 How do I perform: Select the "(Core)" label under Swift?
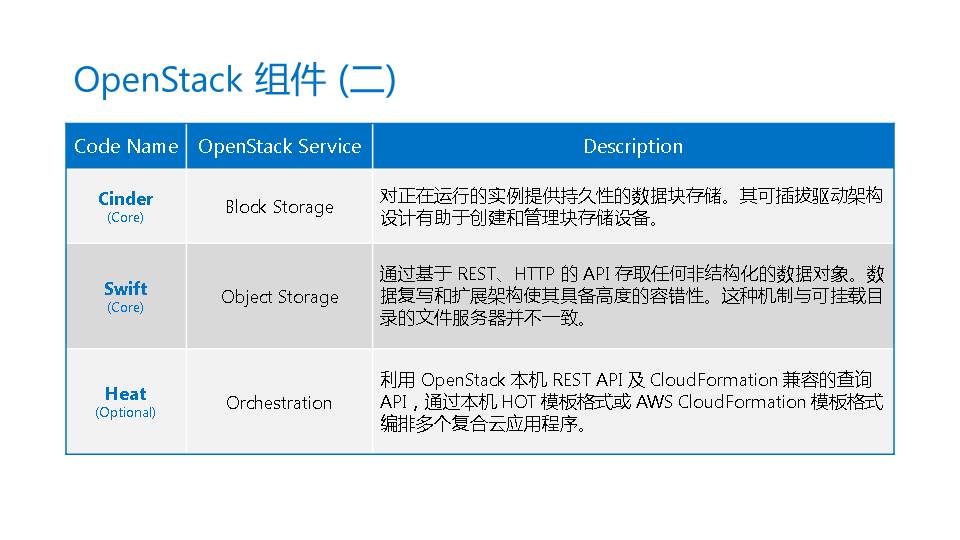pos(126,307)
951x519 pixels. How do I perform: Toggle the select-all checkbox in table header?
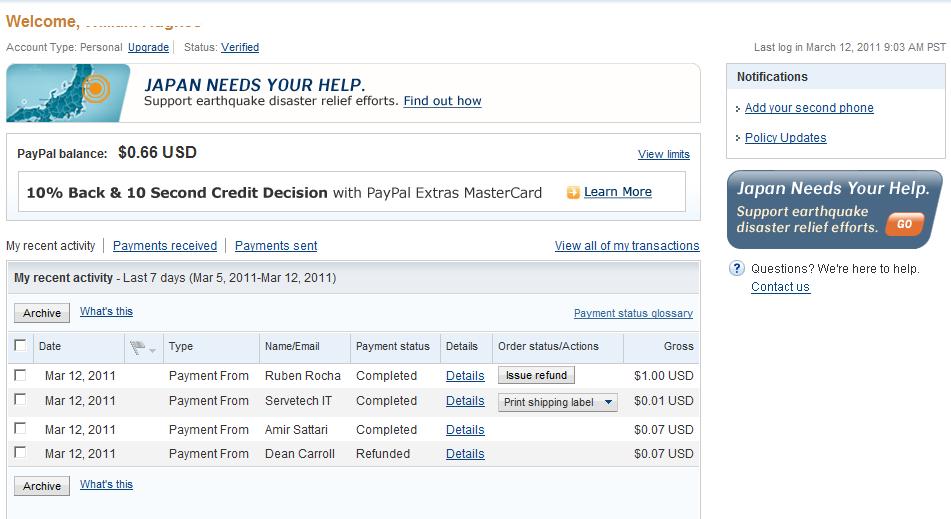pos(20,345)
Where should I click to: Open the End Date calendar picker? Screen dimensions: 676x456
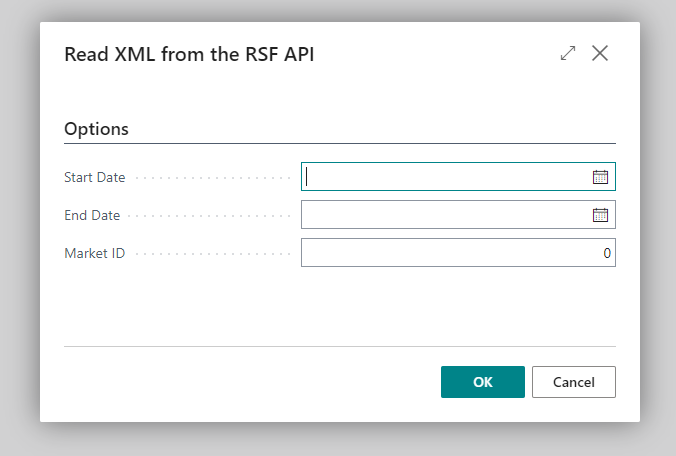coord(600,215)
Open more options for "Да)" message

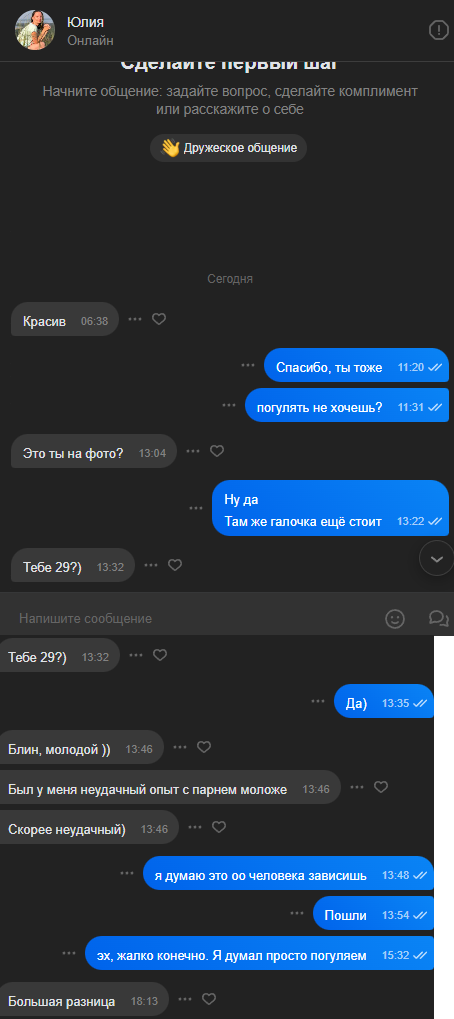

══════

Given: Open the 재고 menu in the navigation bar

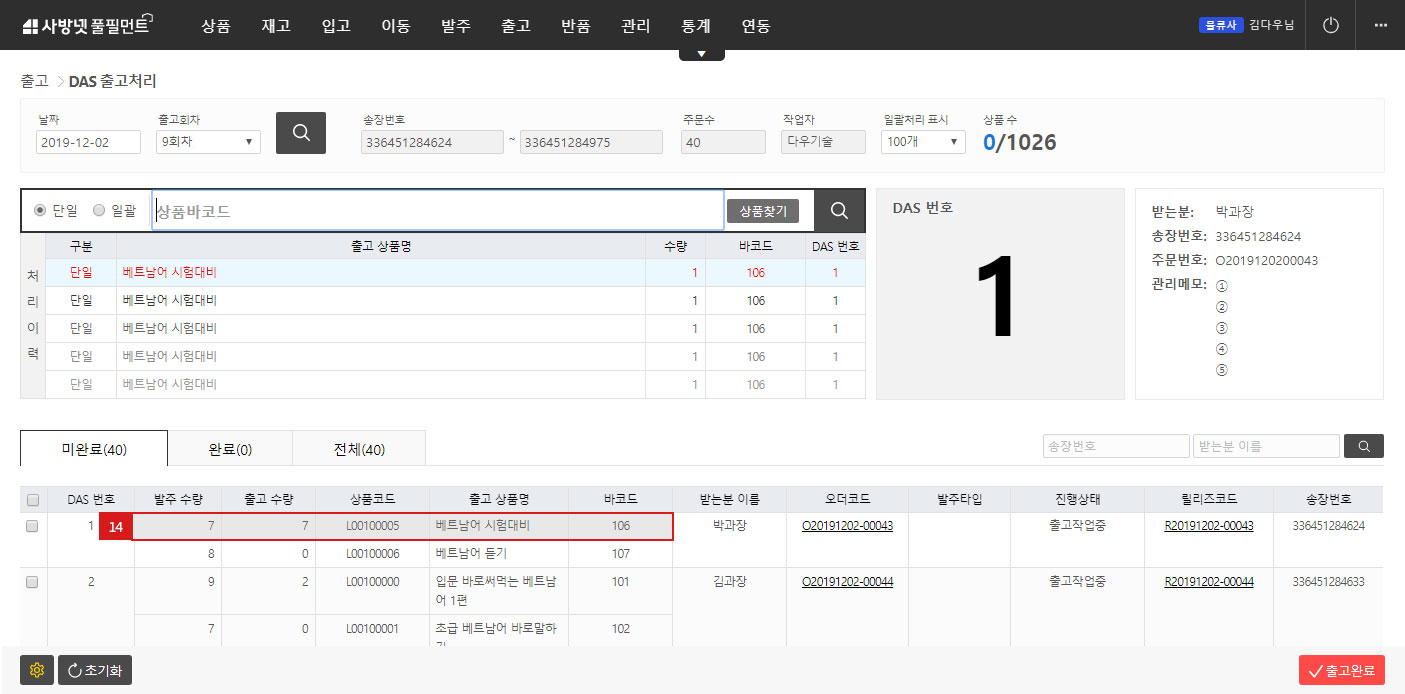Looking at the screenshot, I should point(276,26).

══════

About this task :: Only the lines between the one with "How do I perform: Select" and the one with "Open more options", those two included, get copied from the material above. Keep it exact and free of pictures.

Answer to the problem ::
 How do I perform: Select the "(Core)" label under Swift?
pos(126,307)
951x519 pixels. How do I perform: Toggle the select-all checkbox in table header?
pos(20,345)
Where should I click to: Open the End Date calendar picker? Screen dimensions: 676x456
coord(600,215)
Open more options for "Да)" message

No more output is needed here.